Entscheidungsstichwort (Thema)
1%-Regelung bei privater Pkw-Nutzung: keine Geringfügigkeitsgrenze - keine Geltung der 6 Abs. 1 Nr. 4 Sätze 2 ff. EStG im Umsatzsteuerrecht
Leitsatz (amtlich)
1. § 6 Abs. 1 Nr. 4 Sätze 2 ff. EStG sieht keine Geringfügigkeitsgrenze vor. Eine solche ist auch aus Gründen der Verhältnismäßigkeit nicht erforderlich. Möchte der Steuerpflichtige die 1%-Regelung umgehen, muss er ein Fahrtenbuch führen.
2. § 6 Abs. 1 Nr. 4 Sätze 2 ff. EStG gilt nicht im Umsatzsteuerrecht. Es wird dem Steuerpflichtigen lediglich ein Wahlrecht eingeräumt, diese Vorschrift auch bei der Umsatzsteuer anzuwenden. Macht der Unternehmer umsatzsteuerlich von der 1%-Regelung keinen Gebrauch oder werden die pauschalen Wertansätze durch die sog. Kostendeckelung auf die nachgewiesenen tatsächlichen Kosten begrenzt und liegen die Voraussetzungen der sog. Fahrtenbuchregelung nicht vor, ist der private Nutzungsanteil für Umsatzsteuerzwecke anhand geeigneter Unterlagen im Wege einer sachgerechten Schätzung zu ermitteln. Fehlen geeignete Unterlagen für die Schätzung, ist der private Nutzungsanteil mit mindestens 50 % zu schätzen, soweit sich aus den besonderen Verhältnissen des Einzelfalles nichts Gegenteiliges ergibt; aus den Gesamtaufwendungen sind die nicht mit Vorsteuern belasteten Kosten in der belegmäßig nachgewiesenen Höhe auszuscheiden.
Normenkette
EStG § 6 Abs. 1 Nr. 4 S. 2 ff.; FGO § 69
Tatbestand
I.
Der Antragsteller begehrt vorläufigen Rechtsschutz gegen den Bescheid über die gesonderte Feststellung des Gewinns 2015 und den Umsatzsteuerbescheid 2015. Insbesondere streiten die Beteiligten darüber, ob bzw. in welcher Höhe ein Nutzungsanteil für die private Pkw-Nutzung zu berücksichtigen ist.
Der Antragsteller ist selbständiger Steuerberater. Er wohnt in A. Ihm gehört dort ein altes Landhaus. Im Februar 2015 verlegte er seine berufliche Tätigkeit nach Hamburg in den Zuständigkeitsbereich des Antragsgegners. Neben den Mandaten, die der Antragsteller durch einen Kanzleikauf erhalten hat, betreut er ca. 100 Mandate in A und weitere in anderen Städten.
Die Erklärung zur gesonderten Feststellung von Grundlagen für die Einkommensbesteuerung reichte der Antragsteller am 30. September 2016 ein. U.a. erklärte er Kfz-Kosten in Höhe von 1.386,92 € und 5.867,01 € und AfA in Höhe von 5.943 € (insgesamt 13.196,93 €). Einen Anteil für private Nutzung des Pkw erklärte er nicht.

________________________________________

Ziel der Übung: Setzen Sie den obenstehenden Text zur 1%-Regelung bei privater Pkw-Nutzung im selben Stil fort, beginnend nach seinem letzten Satz.

Datenauszug:
________________________________________

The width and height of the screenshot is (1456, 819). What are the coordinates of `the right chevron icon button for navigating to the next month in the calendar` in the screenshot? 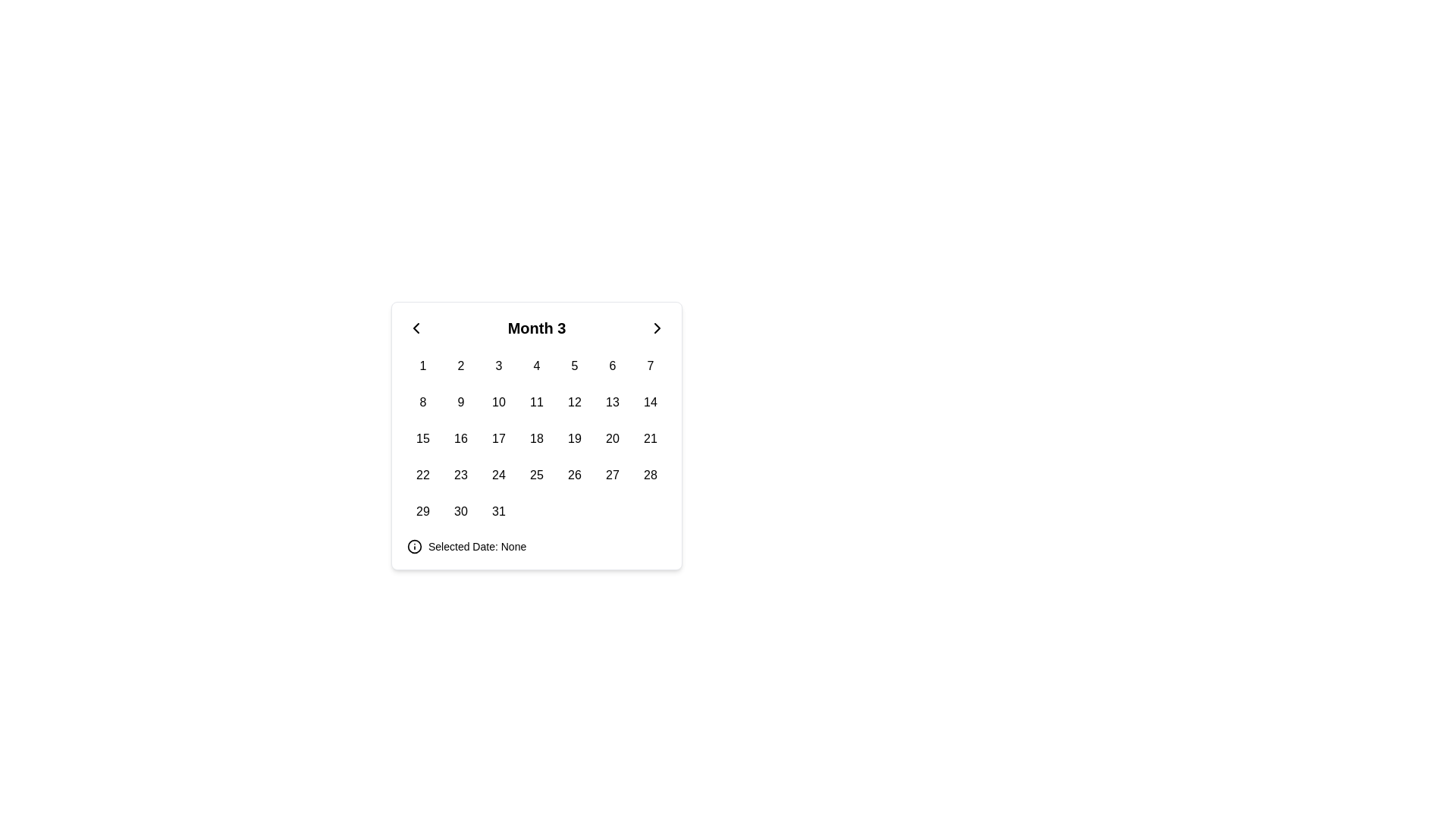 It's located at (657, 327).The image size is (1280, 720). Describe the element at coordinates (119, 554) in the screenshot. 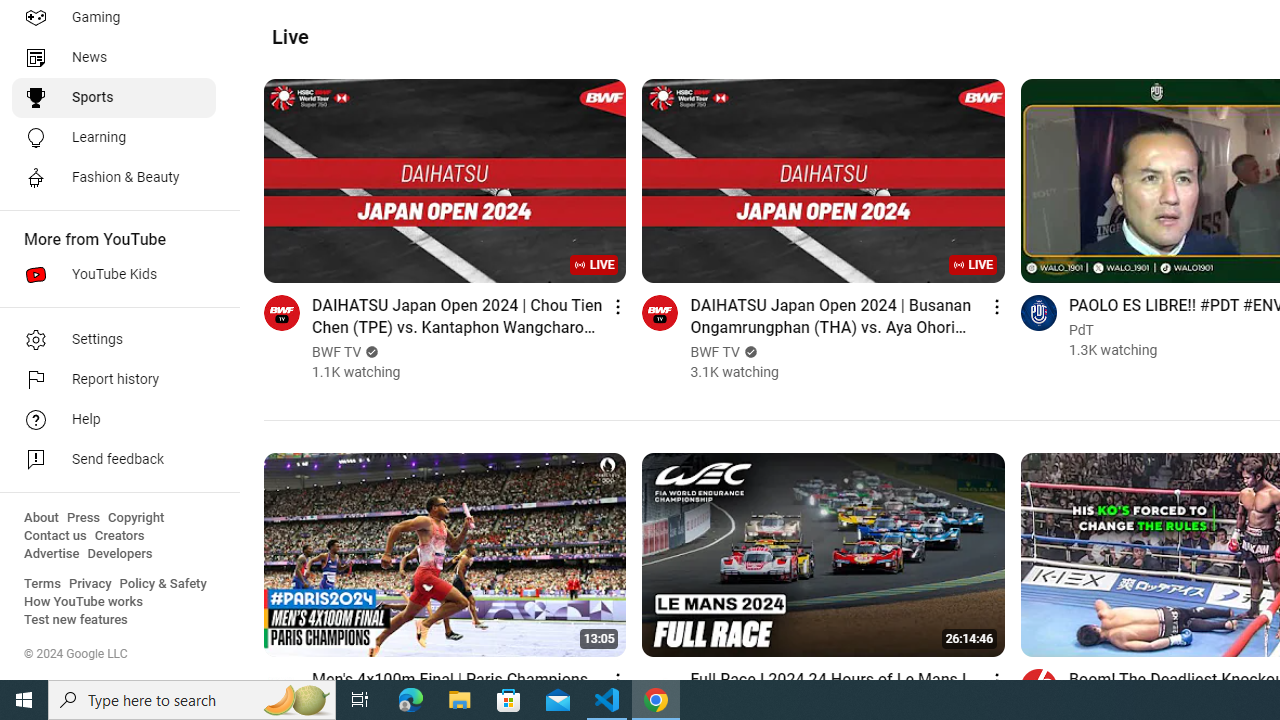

________________________________________

Lösung der Übung:
Der Antragsgegner bat den Antragsteller durch Schreiben vom 30. November 2016 insbesondere um die Ermittlung der Kfz-Kosten und Angaben zu möglichen Kfz-Privatanteilen. An die Beantwortung der Fragen erinnerte der Antragsgegner durch Schreiben vom 10. März 2017.
Der Antragsteller teilte durch Schreiben vom 10. April 2017 mit, dass er die Kfz-Kosten nach tatsächlichen Kosten ermittelt habe und versehentlich die Berücksichtigung eines 5%igen Anteils für Privatfahrten unterlassen habe. Er bat um Erhöhung der Betriebseinnahmen um 659,85 € und der Umsatzsteuer um 112,20 €. Mit Schreiben vom 10. August 2017 teilte der Antragsteller mit, dass er zwischen 45.000 und 50.000 Kilometer jährlich fahre und seine privat getätigten Fahrten nicht ins Gewicht fallen würden. Er vertrat die Ansicht, eine "berufsbedingte" Erleichterung beim Führen des Fahrtenbuches zu haben.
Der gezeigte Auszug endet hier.